El FBI había averiguado de antemano que McHugh iba a asistir al concierto, y el agente especial Bicks se las había arreglado para conseguirle a Greg dos localidades pocas filas por detrás de él. Una sala de conciertos, con centenares de extraños que se apiñaban al entrar y al salir, era el lugar perfecto para las citas clandestinas, y Greg quería saber qué era lo que McHugh se traía entre manos.

Era una lástima que ya se conocieran. Greg había hablado con McHugh en Chicago el día que se probó la pila atómica. De eso hacía un año y medio, pero era posible que McHugh lo recordase. Por eso tenía que asegurarse de que no lo viera.
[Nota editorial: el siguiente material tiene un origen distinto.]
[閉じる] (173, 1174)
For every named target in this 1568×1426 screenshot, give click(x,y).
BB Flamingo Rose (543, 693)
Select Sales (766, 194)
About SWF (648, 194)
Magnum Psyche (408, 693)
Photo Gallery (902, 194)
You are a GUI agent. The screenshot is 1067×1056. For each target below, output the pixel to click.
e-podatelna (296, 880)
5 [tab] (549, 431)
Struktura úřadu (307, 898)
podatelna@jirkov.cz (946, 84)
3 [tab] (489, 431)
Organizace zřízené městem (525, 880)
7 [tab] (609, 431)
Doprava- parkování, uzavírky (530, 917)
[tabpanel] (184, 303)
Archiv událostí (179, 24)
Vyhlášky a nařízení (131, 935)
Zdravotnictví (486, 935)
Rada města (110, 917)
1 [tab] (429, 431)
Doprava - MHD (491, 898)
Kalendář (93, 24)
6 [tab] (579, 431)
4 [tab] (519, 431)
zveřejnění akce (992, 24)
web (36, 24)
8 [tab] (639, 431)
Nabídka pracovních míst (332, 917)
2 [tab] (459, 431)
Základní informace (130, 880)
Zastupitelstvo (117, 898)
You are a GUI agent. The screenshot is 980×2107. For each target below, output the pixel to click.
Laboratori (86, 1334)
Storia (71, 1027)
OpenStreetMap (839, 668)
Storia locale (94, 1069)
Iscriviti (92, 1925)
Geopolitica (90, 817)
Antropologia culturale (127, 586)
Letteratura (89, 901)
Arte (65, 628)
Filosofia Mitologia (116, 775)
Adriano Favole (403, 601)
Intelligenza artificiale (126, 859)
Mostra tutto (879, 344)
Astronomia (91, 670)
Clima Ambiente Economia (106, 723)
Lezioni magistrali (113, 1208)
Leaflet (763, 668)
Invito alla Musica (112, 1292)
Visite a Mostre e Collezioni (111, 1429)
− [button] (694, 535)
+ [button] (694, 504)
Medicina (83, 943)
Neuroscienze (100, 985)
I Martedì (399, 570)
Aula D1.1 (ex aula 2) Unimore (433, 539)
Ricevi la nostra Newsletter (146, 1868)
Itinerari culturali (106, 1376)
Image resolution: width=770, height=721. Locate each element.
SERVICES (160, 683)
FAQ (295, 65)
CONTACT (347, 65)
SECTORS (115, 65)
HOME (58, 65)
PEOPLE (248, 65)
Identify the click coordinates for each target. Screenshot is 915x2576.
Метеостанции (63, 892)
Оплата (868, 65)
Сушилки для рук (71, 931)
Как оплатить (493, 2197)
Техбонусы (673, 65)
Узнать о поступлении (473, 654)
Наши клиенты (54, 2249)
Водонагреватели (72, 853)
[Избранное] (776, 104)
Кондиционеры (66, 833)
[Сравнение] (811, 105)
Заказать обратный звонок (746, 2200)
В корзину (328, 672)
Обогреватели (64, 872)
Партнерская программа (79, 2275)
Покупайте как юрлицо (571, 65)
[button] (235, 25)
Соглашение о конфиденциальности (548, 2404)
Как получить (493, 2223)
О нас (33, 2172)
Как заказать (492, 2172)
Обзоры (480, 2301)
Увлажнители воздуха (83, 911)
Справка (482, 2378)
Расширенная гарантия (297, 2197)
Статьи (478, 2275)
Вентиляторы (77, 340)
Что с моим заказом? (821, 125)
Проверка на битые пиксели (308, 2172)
Cuando Greg y Margaret llegaron al lugar, los asientos de McHugh estaban libres. A ambos lados había sendas parejas de aspecto corriente: a la izquierda, un hombre de mediana edad que llevaba un humilde traje gris con rayas blancas y la sosaina de su esposa; a la derecha, dos mujeres de edad. Greg esperaba que McHugh se presentase. Si era un espía, quería echarle el guante.

Iban a escuchar la
Sinfonía número uno
de Chaikovski.

—Así que te gusta la música clásica —comentó Margaret con desenfado mientras la orquesta afinaba. No tenía ni idea del verdadero motivo por el que Greg la había llevado allí. Sabía que se dedicaba a la investigación de armas, lo cual en sí ya era información secreta, pero, como a la mayoría de los estadounidenses, ni siquiera le sonaba que se estuviera desarrollando una bomba atómica—. Creía que solo escuchabas jazz —dijo.

—Me encantan los compositores rusos; son muy dramáticos —respondió Greg—. Supongo que lo llevo en la sangre.